Pour le président de l’UPSEE, la philosophie d’éducation “à visage humain” adoptée par le ministre reflète les aspirations des éducateurs. « Il est crucial de cesser de pousser les enfants hors du système scolaire et de trouver des moyens de les motiver, notamment en introduisant des matières adaptées à leurs capacités et aux besoins du pays », explique-t-il, évoquant une transformation qui intègre des filières techniques, artistiques et sportives.

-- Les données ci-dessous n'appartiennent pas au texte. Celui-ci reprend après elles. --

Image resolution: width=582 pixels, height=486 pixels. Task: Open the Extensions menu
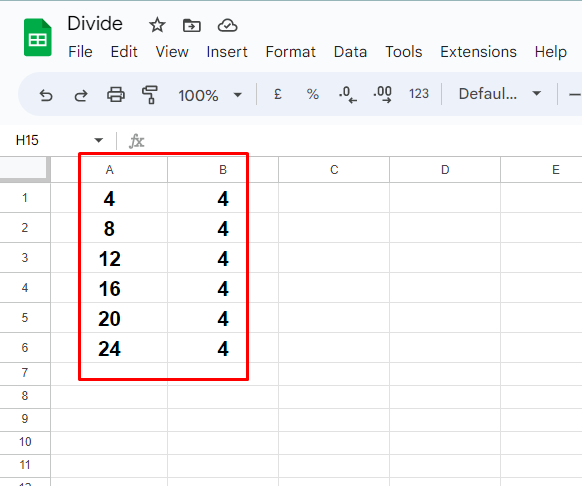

Malgré son optimisme, Arvind Bhojun exprime des préoccupations persistantes, notamment en ce qui concerne la relativité salariale et le phénomène de ‘brain drain’. Il insiste sur l’urgence d’améliorer les conditions de travail et les salaires pour retenir les talents à Maurice. Par ailleurs, il appelle à la mise en place de programmes de développement professionnel pour les enseignants, critiquant le manque de structures efficaces en ce sens. Enfin, il rappelle que la réussite des réformes dépendra de leur mise en œuvre, exprimant des réserves quant à la capacité des fonctionnaires du ministère à suivre les directives ministérielles. « Le ministre a de bonnes intentions, mais il faut que l’exécution suive », avertit-il.

Pour le président de l’UPSEE, ces réformes constituent une véritable rupture avec le passé, offrant une chance de construire un système éducatif inclusif et de qualité, à condition de maintenir une vigilance collective dans leur application.